> [What to do]:
1. According to the New School layoffs article below, how many staff members did the university lay off?
2. Please carry on with the New School layoffs article below, picking up after its final sentence.

------ Selected text ------

New School Lays Off Nearly 90 People, Dealing Blow to Humanities
The Manhattan institution cut 19 faculty members and 68 staffers amid mounting financial deficits and declining enrollment.
The New School in Manhattan has laid off 19 full-time faculty and 68 staff members as it confronts a $160 million budget deficit attributed to the COVID-19 pandemic and declining student enrollment.
In a public statement this week, New School President Joel Towers billed the cuts as part of a “redesign” of the school, which is facing a 20% drop in enrollment since 2021, including a record low of 8,900 students this fall. The cuts account for about 6% of full-time faculty and staff, respectively, Towers said, and would put the university on track to a "balanced budget" in 2028.
American Association of University Professors (AAUP) President Todd Wolfson condemned the cuts as “catastrophic” to the university’s intellectual mission. In a June 4 statement, Wolfson attributed the cuts to “poor executive decision-making, real estate debacles, and ever-bloating executive salary costs.”
“These forced separations are a profound betrayal of the institution’s founding legacy as a sanctuary for critical social thought for scholars fleeing fascism,” Wolfson said. “Today, President Joel Towers and Provost Richard Kessler are actively dismantling this historic intellectual community.”
According to the New School Free Press, all 19 impacted faculty members were in the Eugene Lang College of Liberal Arts and the New School for Social Research. A New School spokesperson declined to share a breakdown of the staff cuts or whether any visual arts professors or programs were affected.

------ Extracted material ------

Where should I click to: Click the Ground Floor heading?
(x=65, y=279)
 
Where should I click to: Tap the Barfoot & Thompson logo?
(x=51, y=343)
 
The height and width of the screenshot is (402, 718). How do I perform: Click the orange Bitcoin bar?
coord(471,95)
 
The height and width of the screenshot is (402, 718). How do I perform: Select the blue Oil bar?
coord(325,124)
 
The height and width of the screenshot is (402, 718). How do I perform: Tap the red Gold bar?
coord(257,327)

------

> [Outputs for the tasks]:
1. 68 staff members.

2.
Hyperallergic has contacted the union representing New School staff and faculty and individual arts faculty for comment.
This week’s cuts follow the university’s attempts to push out nearly 40% of its full-time faculty through voluntary separation agreements or early retirement offers, prompting protests from hundreds of community members. Those offers yielded a 7% reduction in the workforce, which the university sought to close through this month's layoffs. In total, the Chronicle of Higher Education reports that the New School has lost 65 full-time professors since last year.
As a result of the recent layoffs in tandem with department mergers, the Parsons School of Design (the institution’s visual art college), the Mannes School of Music, and the New School's jazz and drama departments will now instruct 80% of the university’s students, shrinking the scope of its humanities colleges, including the School for Social Research.
“By systematically wiping out core humanities and social theory programs, slashing tenure-track lines, and forcing precarious contingent labor onto the remaining workforce, this administration is directly destroying the job security and academic freedom required for critical scholarship,” Wolfson wrote in the AAUP’s June 4 statement.
The cuts come as the Trump administration seeks to create new guidelines that would further impact enrollment in graduate arts programs, preventing schools from matriculating students paying with federal loans in degrees deemed to have low earning potential.